In the citation for the 2019 Stockholm Water Prize, she is recognised for having “advanced the scientific understanding of water flows, giving decision-makers methods and tools to assess the full range of costs and benefits when managing or developing river systems”.

Based in Cape Town, Dr King is an aquatic ecologist who was a researcher, lecturer and supervisor of postgraduates at the University of Cape Town for almost four decades. 

She specialised in developing methods for assessing the water requirements to sustain river ecosystems, leading the early development of such methods for South Africa which resulted in their inclusion in the country’s 1998 National Water Act. Since 1997, Dr King has led several scientific teams working on the river flow management of many of the world’s major river systems, among them the Nile, Mekong, Indus and Okavango.

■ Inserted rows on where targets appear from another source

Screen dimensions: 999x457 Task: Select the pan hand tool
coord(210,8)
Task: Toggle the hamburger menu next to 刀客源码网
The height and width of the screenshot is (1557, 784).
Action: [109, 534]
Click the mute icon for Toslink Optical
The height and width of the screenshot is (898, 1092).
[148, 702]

She was the team leader of an international advisory group appointed by the World Bank between 2001 and 2003 and contributed to work of a similar nature for World Fish and the World Commission on Dams.

From 2009 to 2012 she acted as advisor to the Government of Pakistan in a dispute with India over the Kishenganga Dam in the Himalayas, culminating in serving as an expert witness at the International Court of Arbitration at The Hague in August 2012.

Dr King’s work in South Africa was recognised in the 1990s with a Silver Medal from the Southern African Society of Aquatic Scientists and in 2003 through the government awarding her the national Women in Water award. 

In 2010 she was appointed an inaugural member of the National Water Advisory Council to advise the South African Minister of Water Affairs. In 2012 she was appointed as Extraordinary Professor at the University of the Western Cape.

In 2016, she was awarded WWF South Africa’s prestigious Living Planet Award. The award is given to exceptional individuals in South Africa who inspire people to live in harmony with nature.